Researchers at Weill Cornell Medicine have discovered in a preclinical model that cytokines, proteins that control immune response, circulating in maternal blood during pregnancy may mitigate an offspring’s risk for psychiatric conditions. The findings are surprising because circulating maternal cytokines are at such low levels that they were not implicated in fetal brain development and offspring behavior before.

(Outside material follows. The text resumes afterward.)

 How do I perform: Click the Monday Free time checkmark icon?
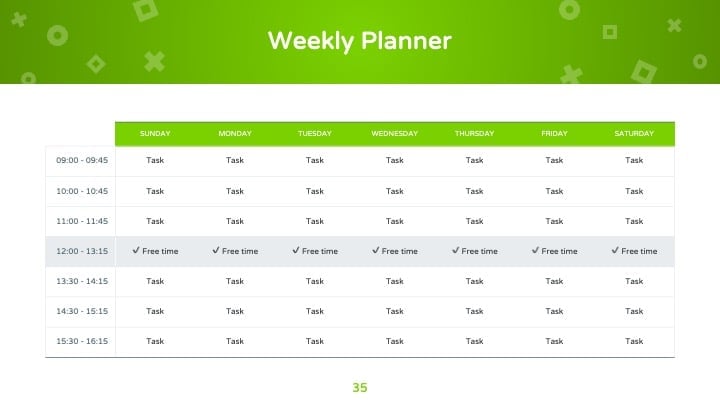click(x=216, y=250)
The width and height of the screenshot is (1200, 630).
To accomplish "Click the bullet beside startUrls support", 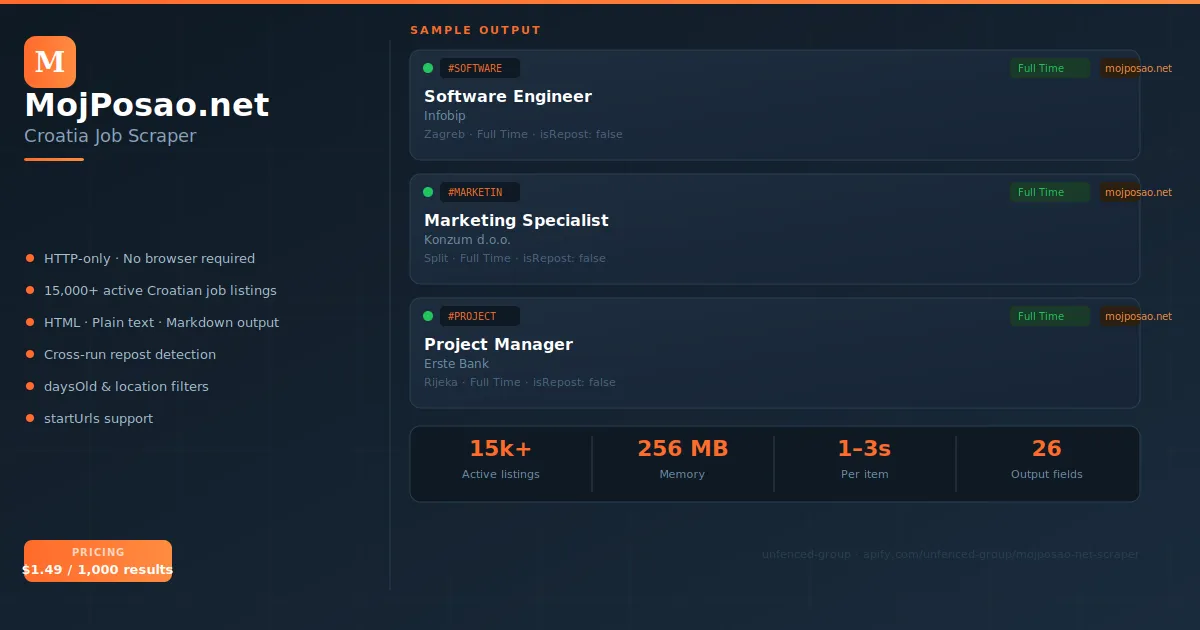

The study published online in Brain, Behavior, and Immunity on Feb. 29, reported that cytokine XCL1 produced by maternal immune cells can function as a pregnancy hormone and is required for the proper development of placenta and male offspring fear behavior. These results support epidemiological studies which have long suggested a link between human maternal infection and inflammation during pregnancy and offspring developing psychiatric disorders later life.
“Using mouse models, we found that circulating XCL1 normally remained at the same low pre-pregnancy level throughout gestation except for a short rise and fall in the middle period,” said corresponding author Dr. Miklos Toth, professor of pharmacology at Weill Cornell Medicine. “This temporary rise is essential for the proper development of the placenta and offspring emotional behavior.” First author Dr. Rosa Chen was a graduate student in the Toth lab during the study, which was a collaboration with Dr. Heidi Stuhlmann, acting chair of Biochemistry and also of Cell and Developmental Biology and the Harvey Klein Professor of Biomedical Sciences, Cell and Developmental Biology at Weill Cornell Medicine.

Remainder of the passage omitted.